Before copying, set aside the pictures; then restate exactly the lines from the one with "The image size is (429, 367)." through the last line of the records.
= = = = = = =
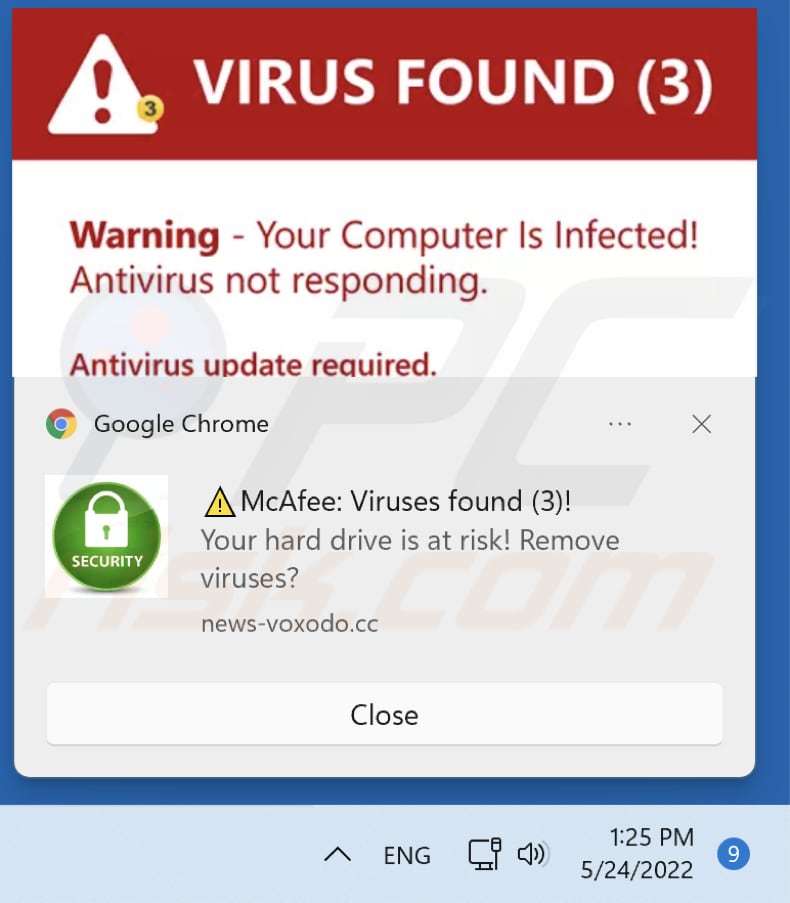
Task: Click the green Security padlock image
Action: (107, 536)
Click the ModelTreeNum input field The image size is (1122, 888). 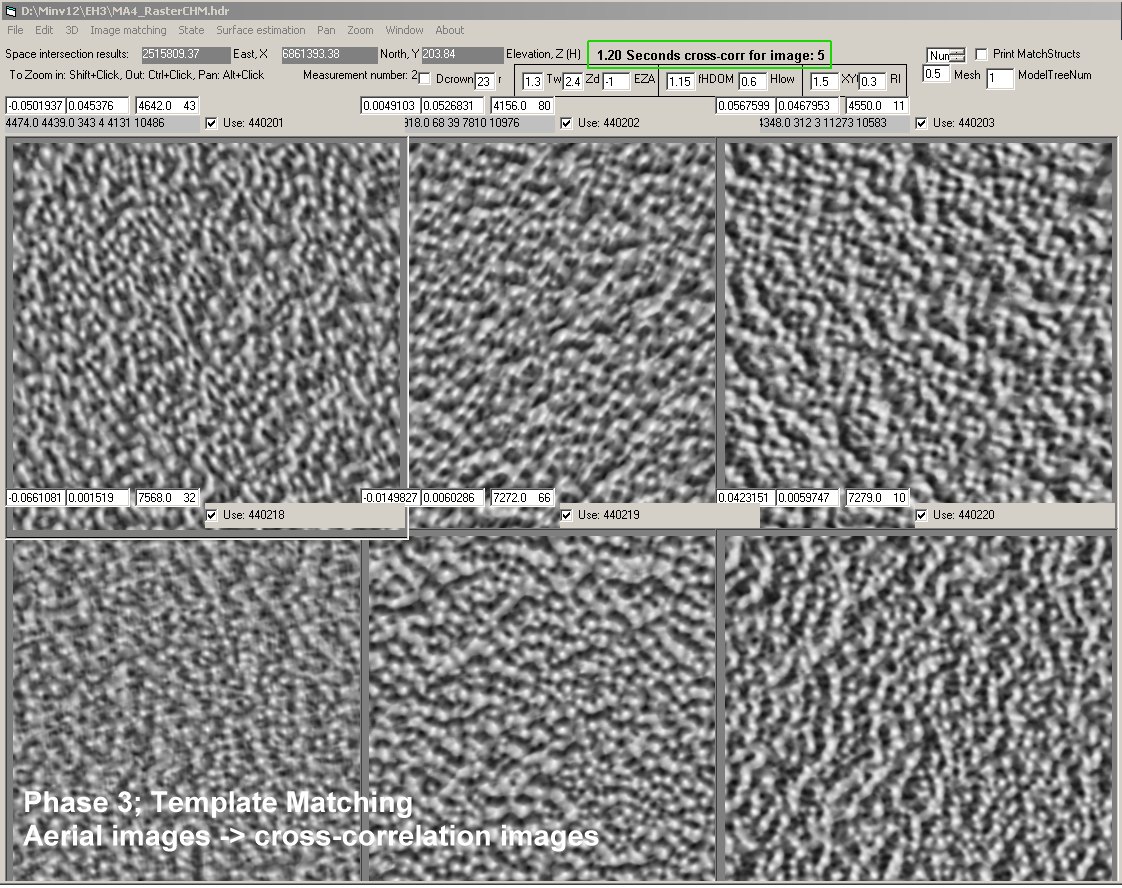(x=998, y=79)
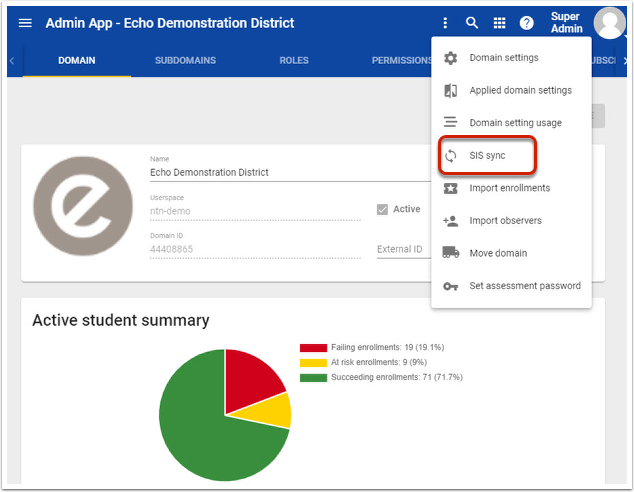
Task: Click the SIS sync icon
Action: (450, 156)
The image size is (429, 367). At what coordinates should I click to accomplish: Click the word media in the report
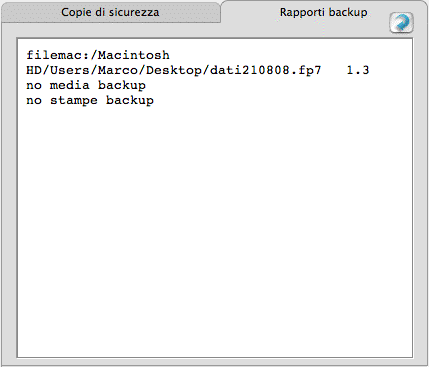[70, 85]
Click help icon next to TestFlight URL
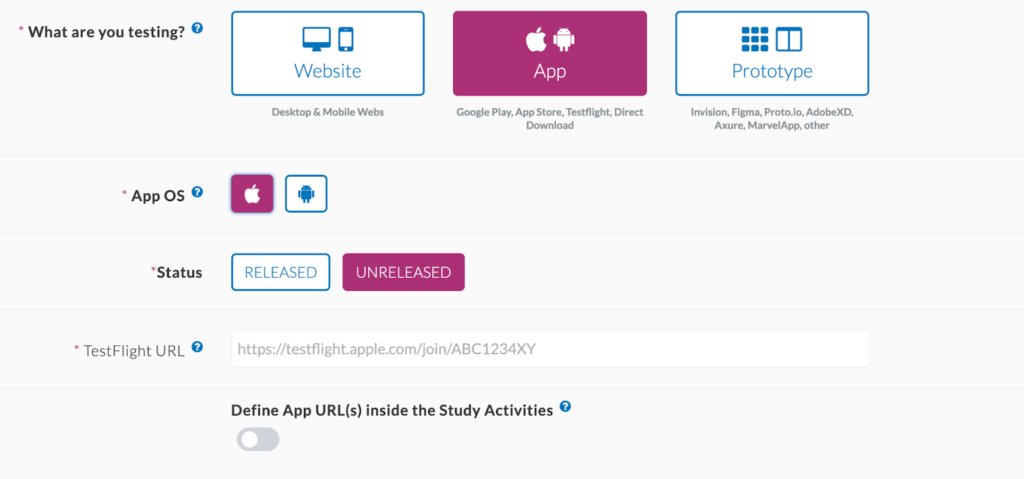Viewport: 1024px width, 479px height. click(197, 347)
= = = = = = =
### RESPONSE TO THE EXERCISE
The image size is (429, 367). At what coordinates should I click to accomplish: Click the word media in the report
[70, 85]
Click help icon next to TestFlight URL
Viewport: 1024px width, 479px height. click(197, 347)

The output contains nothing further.